Solving Problems Using Newton's Method

Solving algebraic equations is a common exercise in introductory Mathematics classes. However, sometimes equations cannot be solved using simple algebra and we might be required to find a good, accurate $ estimate $ of the exact solution. A common and easily used algorithm to find a good estimate to an equation's exact solution is Newton's Method (also called the Newton-Raphson Method), which was developed in the late 1600's by the English Mathematicians Sir Isaac Newton and Joseph Raphson .

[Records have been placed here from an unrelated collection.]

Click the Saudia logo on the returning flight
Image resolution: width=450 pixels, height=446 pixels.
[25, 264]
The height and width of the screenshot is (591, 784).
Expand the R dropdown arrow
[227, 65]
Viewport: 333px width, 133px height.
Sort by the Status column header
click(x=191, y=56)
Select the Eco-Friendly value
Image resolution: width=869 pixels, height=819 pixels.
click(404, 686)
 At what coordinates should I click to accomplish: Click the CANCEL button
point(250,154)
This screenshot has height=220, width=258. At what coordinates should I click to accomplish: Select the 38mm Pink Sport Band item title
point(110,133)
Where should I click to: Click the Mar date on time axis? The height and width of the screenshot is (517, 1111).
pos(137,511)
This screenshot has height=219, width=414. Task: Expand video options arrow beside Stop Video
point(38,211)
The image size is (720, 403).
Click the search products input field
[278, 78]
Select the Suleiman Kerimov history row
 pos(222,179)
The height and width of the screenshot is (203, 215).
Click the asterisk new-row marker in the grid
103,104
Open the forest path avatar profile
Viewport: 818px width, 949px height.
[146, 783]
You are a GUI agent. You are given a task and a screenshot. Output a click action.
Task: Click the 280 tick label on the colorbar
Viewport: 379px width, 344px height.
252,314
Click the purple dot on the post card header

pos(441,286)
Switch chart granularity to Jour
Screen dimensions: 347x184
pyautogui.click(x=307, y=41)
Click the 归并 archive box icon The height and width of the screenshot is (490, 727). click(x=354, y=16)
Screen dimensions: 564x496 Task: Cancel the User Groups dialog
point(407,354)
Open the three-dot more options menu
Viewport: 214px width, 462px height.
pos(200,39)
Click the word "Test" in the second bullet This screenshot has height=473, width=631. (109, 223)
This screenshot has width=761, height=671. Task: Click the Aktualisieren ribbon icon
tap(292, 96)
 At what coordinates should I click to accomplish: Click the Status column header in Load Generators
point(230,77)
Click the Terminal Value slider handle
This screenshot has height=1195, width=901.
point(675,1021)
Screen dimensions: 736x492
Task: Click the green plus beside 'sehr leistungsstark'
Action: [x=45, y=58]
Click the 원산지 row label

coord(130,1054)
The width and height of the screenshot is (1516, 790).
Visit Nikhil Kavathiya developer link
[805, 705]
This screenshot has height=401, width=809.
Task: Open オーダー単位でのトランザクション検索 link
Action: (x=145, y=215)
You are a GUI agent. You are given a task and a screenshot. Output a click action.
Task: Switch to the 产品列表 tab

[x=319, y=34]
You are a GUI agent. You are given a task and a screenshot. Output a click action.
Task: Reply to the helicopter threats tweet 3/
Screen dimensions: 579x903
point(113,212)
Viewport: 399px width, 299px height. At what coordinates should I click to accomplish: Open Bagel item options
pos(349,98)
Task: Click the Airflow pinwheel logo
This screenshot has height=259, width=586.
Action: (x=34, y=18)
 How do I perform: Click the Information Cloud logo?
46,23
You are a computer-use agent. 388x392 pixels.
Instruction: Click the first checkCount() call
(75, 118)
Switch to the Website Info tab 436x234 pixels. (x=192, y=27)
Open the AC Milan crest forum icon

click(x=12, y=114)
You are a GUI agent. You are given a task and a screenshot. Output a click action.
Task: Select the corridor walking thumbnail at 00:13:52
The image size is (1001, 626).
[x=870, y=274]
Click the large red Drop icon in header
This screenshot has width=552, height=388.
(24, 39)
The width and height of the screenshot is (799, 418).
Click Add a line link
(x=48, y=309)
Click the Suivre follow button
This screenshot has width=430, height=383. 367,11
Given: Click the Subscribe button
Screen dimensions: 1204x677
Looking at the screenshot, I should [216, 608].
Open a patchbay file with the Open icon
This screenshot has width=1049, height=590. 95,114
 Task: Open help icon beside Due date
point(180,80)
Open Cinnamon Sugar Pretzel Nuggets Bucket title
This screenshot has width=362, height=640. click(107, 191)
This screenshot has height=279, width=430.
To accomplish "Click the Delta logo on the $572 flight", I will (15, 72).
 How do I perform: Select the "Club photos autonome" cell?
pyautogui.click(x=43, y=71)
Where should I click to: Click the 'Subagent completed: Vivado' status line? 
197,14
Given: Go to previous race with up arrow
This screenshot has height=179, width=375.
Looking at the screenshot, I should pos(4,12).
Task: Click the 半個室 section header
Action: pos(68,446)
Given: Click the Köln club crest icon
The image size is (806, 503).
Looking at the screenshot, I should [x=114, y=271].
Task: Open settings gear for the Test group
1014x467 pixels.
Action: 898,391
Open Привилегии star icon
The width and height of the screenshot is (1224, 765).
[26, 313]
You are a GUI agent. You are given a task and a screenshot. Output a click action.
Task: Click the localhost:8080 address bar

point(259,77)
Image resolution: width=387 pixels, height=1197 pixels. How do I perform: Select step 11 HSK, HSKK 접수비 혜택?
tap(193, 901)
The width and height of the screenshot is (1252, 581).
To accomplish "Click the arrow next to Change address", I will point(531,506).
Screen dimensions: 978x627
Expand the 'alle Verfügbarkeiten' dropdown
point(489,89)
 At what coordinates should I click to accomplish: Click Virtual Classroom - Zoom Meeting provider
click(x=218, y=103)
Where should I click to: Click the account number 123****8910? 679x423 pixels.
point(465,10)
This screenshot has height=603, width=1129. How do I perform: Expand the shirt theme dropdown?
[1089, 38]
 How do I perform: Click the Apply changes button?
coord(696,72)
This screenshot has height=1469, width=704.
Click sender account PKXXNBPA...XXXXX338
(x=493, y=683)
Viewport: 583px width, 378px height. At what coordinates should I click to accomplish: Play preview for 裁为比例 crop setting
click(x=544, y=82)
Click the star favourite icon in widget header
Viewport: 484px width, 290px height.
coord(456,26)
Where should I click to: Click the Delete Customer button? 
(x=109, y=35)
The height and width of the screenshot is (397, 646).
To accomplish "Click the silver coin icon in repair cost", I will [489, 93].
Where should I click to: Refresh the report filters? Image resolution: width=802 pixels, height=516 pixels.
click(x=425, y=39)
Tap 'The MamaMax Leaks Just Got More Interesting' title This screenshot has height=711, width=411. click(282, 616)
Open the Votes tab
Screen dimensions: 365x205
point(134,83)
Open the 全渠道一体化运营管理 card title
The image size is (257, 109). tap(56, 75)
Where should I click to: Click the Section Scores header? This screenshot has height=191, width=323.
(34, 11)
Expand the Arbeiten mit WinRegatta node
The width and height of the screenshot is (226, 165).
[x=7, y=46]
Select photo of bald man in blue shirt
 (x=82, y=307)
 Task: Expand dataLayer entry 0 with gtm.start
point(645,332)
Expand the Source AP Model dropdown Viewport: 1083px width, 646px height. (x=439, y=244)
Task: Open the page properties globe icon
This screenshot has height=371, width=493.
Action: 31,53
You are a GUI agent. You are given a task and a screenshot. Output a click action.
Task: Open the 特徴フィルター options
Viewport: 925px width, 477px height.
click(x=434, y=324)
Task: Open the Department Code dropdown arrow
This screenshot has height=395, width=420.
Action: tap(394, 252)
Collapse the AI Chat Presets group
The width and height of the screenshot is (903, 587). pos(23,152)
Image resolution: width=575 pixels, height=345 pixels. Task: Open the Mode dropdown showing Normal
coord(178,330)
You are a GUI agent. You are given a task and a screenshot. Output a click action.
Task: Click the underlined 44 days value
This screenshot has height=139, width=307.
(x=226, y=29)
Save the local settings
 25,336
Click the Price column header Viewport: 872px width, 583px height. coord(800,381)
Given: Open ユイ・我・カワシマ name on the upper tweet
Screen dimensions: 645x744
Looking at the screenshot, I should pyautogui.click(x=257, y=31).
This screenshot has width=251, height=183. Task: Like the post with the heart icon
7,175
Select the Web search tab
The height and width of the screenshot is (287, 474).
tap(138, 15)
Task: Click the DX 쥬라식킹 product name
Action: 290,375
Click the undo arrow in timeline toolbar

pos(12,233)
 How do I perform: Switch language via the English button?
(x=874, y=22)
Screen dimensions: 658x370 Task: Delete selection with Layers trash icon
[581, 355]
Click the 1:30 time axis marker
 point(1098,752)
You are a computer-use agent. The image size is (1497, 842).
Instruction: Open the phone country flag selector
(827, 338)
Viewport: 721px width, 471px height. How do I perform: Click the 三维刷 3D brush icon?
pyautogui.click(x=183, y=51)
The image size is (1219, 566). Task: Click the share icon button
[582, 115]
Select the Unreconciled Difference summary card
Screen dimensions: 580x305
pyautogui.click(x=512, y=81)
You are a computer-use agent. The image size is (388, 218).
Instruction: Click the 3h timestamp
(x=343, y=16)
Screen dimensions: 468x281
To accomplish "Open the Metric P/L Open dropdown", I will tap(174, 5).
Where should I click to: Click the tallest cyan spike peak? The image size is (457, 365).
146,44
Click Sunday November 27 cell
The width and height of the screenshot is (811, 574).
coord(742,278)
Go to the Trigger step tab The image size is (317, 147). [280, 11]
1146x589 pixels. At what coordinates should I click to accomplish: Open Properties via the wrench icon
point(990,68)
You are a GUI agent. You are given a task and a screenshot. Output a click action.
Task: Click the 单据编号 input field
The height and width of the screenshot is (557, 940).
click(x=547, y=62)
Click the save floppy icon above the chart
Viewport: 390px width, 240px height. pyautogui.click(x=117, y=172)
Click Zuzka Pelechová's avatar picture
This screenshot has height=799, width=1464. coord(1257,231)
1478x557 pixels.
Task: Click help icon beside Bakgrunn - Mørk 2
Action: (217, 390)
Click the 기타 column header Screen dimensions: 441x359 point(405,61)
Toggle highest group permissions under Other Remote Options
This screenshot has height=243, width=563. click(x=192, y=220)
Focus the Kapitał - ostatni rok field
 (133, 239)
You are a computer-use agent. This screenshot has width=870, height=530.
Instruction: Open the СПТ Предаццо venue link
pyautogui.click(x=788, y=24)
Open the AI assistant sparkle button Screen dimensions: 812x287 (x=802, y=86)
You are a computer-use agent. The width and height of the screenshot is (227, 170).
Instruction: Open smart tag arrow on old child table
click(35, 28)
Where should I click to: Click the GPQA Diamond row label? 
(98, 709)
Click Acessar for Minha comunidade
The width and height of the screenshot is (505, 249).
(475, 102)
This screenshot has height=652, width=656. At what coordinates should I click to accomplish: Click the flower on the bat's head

The algorithm for Newton's Method is simple and easy-to-use. It uses the the first derivative of a function and is based on the basic Calculus concept that the derivative of a function $ f $ at $x=c$ is the slope of the line tangent to the graph of $y=f(x)$ at the point $ (c, f(c)) $. Let's carefully construct Newton's Method.

Let $ y=f(x) $ be a differentiable function. Our goal is to solve the equation $ f(x)=0 $ for $x$. Let's call the exact solution to this equation $x=r$. See the diagram below.


We begin with an $ initial \ guess $ $x_{0}$. At the point $ (x_{0}, f(x_{0})) $ draw the tangent line. Denote $x_{1}$ as the point where this tangent line crosses the $x$-axis. The point $x_{1}$ is our second guess. Repeat. At the point $ (x_{1}, f(x_{1})) $ draw the tangent line. Denote $x_{2}$ as the point where this tangent line crosses the $x$-axis. The point $x_{2}$ is our third guess. Repeat ... etc. See the diagram below.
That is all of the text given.